THE Nvidia unveiled this Monday (15) a new family of open source artificial intelligence (AI) models that it says will be faster, cheaper and smarter than its previous offerings, amid a proliferation of open source solutions from Chinese AI labs.
Nvidia is primarily known for providing chips that companies like OpenAI use to train their proprietary models and charge for them. But it also offers a range of its own models for everything from physics simulations to autonomous vehicles as open source software that can be used by researchers or other companies, with companies like Palantir integrating Nvidia’s model into their products.
Nvidia unveiled the third generation of its major language models this Monday »Nemotron“, intended for writing, programming and other tasks. The smallest of the models, called Nemotron 3 Nano, was launched this Monday, with two other larger versions planned for the first half of 2026.
Nvidia, which has become the world’s most valuable publicly traded company, said the Nemotron 3 Nano is more efficient than its predecessor, meaning it will have a lower operating cost and perform better in long, multi-step tasks.
Nvidia is launching these models at a time when open source offerings from Chinese technology companies such as DeepSeek, Moonshot AI and Alibaba Group Holdings are increasingly used in the technology sector, with companies such as Airbnb touting the use of Alibaba’s Qwen open source model.

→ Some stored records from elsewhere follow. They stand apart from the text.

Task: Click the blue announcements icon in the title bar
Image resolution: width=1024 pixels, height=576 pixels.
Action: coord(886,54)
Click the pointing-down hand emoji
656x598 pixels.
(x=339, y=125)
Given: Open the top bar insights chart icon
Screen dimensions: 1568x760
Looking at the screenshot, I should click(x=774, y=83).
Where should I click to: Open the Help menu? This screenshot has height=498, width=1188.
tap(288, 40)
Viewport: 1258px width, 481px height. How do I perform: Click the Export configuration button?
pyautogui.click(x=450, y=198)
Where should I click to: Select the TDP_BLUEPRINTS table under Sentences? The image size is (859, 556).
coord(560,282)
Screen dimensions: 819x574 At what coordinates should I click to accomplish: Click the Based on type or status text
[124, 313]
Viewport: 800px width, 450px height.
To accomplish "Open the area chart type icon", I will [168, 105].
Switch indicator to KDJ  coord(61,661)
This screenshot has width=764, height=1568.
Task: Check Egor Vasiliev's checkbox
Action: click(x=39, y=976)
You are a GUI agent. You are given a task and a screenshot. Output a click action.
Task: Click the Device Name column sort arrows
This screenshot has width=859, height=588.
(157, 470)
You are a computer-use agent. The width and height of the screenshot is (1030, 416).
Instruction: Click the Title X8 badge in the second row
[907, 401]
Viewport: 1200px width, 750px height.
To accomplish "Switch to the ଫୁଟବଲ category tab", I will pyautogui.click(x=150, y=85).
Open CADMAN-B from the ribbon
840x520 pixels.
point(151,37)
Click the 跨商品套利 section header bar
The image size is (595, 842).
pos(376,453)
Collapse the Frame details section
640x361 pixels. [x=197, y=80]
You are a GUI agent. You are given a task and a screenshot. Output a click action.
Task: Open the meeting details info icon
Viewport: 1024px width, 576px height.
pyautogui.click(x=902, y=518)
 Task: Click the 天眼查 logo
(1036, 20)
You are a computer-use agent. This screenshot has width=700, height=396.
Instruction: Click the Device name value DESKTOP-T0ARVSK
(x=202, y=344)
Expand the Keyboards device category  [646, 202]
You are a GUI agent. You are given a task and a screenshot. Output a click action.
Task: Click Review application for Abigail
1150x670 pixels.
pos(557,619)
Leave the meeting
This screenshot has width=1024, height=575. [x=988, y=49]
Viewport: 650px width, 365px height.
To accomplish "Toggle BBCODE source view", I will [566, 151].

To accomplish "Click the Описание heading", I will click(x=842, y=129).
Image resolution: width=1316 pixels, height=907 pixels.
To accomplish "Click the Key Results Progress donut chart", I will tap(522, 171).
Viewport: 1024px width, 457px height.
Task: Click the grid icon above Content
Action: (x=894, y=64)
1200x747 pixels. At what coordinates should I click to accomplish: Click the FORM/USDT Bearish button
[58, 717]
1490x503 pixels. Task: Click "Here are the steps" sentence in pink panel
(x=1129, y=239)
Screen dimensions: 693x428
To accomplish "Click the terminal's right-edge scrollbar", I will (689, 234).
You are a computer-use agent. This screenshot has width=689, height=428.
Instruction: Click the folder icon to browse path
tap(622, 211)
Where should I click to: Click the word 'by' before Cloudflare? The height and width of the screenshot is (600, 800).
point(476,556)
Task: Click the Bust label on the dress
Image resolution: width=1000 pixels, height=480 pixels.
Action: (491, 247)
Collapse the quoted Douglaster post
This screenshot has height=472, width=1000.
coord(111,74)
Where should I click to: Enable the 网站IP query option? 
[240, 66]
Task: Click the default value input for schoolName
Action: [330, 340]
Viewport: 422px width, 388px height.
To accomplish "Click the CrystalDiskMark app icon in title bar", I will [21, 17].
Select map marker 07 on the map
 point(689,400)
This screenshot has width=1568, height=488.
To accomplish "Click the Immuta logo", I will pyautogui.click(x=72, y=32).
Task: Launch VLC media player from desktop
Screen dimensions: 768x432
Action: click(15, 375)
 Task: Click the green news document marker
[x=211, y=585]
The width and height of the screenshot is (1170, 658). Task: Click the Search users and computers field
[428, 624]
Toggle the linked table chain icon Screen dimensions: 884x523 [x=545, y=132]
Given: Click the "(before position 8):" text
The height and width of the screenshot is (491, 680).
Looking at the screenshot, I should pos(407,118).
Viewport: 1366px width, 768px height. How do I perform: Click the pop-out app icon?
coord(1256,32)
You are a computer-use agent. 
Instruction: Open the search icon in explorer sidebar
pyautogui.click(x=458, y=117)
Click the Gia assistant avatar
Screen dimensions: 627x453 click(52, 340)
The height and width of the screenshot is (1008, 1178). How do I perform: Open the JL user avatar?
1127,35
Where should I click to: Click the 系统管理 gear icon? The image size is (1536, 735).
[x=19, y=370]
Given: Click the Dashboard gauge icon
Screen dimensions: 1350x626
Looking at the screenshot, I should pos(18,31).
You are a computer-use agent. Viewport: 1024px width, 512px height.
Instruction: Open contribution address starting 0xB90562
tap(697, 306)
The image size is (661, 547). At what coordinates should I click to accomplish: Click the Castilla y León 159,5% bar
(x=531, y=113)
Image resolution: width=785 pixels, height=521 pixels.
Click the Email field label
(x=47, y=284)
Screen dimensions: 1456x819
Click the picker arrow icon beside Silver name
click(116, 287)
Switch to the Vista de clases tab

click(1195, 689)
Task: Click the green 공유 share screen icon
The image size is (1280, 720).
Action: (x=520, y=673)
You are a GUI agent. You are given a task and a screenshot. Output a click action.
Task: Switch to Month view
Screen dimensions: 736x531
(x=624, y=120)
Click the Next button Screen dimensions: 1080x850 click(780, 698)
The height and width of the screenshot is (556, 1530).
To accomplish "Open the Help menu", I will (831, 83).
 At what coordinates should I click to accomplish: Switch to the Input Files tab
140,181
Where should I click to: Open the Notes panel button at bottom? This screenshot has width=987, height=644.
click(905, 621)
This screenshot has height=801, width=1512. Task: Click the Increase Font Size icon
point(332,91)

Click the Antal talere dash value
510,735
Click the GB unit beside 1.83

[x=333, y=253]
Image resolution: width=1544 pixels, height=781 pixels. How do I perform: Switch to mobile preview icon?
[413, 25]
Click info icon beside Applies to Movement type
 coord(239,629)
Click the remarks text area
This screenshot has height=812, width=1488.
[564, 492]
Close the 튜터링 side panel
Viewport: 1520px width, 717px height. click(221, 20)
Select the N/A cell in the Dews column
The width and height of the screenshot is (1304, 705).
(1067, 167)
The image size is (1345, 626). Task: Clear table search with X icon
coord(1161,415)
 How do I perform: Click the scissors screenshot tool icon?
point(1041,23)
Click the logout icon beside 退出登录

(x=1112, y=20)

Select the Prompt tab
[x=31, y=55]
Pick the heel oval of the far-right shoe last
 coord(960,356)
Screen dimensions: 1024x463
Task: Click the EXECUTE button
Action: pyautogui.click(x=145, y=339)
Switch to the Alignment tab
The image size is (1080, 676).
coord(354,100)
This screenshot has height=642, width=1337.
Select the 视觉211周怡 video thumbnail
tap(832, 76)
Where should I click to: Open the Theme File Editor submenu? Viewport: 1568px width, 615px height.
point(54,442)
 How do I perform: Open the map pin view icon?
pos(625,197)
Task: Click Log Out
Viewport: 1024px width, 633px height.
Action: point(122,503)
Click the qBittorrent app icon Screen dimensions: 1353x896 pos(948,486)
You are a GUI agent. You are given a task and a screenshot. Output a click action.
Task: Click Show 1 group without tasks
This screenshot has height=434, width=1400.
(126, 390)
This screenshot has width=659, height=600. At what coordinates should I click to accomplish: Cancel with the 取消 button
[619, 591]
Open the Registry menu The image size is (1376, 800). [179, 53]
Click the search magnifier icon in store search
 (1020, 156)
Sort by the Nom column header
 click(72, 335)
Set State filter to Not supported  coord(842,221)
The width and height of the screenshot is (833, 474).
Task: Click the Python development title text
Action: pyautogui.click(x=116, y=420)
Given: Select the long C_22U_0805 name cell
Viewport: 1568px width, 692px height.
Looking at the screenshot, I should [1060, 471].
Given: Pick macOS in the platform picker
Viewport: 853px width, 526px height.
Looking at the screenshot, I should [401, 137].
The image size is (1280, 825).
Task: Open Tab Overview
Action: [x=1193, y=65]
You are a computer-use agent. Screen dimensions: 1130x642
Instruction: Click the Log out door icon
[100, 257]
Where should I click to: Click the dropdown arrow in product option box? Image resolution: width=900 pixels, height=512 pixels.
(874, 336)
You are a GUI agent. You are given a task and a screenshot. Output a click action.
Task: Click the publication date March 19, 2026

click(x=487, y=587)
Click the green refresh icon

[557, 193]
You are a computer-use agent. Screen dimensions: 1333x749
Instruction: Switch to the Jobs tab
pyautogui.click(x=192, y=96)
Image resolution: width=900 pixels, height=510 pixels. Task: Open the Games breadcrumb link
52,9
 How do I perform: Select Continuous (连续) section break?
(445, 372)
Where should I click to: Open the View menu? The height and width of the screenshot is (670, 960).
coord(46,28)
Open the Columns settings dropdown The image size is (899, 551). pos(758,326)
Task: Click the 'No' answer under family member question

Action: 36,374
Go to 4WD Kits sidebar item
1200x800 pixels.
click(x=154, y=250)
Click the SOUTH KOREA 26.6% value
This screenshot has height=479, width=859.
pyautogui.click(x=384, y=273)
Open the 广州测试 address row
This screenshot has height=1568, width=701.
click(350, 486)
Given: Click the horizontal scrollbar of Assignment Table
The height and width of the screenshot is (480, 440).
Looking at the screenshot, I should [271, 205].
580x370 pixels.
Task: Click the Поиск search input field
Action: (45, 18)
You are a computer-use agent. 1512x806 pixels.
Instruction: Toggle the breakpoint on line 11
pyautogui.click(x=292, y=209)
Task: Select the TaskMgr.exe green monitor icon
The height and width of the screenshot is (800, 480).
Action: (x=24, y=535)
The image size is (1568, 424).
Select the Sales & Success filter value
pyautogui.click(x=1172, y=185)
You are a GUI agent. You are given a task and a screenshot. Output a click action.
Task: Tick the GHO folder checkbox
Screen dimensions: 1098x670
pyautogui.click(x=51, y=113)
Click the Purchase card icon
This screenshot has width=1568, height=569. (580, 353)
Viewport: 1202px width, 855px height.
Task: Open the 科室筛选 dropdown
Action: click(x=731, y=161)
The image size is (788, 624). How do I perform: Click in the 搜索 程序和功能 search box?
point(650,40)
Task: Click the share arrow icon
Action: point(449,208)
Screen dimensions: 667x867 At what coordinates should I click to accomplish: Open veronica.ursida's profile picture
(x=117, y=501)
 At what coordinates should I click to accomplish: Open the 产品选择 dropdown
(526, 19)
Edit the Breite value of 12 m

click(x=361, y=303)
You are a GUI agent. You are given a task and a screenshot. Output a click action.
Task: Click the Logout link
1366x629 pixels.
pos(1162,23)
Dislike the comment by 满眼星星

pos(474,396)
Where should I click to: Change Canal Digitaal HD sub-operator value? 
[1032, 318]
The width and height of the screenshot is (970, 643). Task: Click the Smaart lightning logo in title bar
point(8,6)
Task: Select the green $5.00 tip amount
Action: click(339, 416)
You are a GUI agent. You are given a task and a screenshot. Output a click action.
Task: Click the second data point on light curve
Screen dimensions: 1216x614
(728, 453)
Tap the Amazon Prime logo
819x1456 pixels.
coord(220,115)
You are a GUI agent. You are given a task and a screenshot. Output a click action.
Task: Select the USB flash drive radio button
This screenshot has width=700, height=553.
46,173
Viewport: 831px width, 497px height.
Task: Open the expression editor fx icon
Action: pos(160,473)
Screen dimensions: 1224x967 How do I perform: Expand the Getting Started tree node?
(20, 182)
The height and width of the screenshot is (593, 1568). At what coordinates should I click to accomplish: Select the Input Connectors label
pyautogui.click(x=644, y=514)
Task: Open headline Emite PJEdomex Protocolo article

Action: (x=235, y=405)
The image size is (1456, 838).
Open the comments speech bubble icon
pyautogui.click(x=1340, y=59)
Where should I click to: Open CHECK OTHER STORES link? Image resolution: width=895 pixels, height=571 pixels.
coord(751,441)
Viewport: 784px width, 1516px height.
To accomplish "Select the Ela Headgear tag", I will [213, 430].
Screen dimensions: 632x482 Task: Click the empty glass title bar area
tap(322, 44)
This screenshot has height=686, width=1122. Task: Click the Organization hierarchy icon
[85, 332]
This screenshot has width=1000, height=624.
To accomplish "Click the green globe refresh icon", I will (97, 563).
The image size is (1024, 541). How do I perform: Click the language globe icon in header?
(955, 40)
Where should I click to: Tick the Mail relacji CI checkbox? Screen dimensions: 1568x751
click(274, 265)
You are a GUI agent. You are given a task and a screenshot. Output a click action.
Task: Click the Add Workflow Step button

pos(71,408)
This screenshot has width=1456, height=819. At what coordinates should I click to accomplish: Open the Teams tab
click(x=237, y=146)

At the same time, CNBC and Bloomberg reported that Meta was considering moving to closed-source models, leaving Nvidia as one of the leading open-source solution providers in the United States.
Many US states and government entities have banned the use of Chinese models due to security concerns.
Kari Briski, vice president of enterprise generative AI software at Nvidia, said the company aims to provide a “model that people can trust” and also makes its training data and other tools freely available so government and enterprise users can test them for security and customize them.
“That’s why we treat it like a library,” Briski told Reuters in an interview. “That’s why we’re engaging in this from a software engineering perspective.”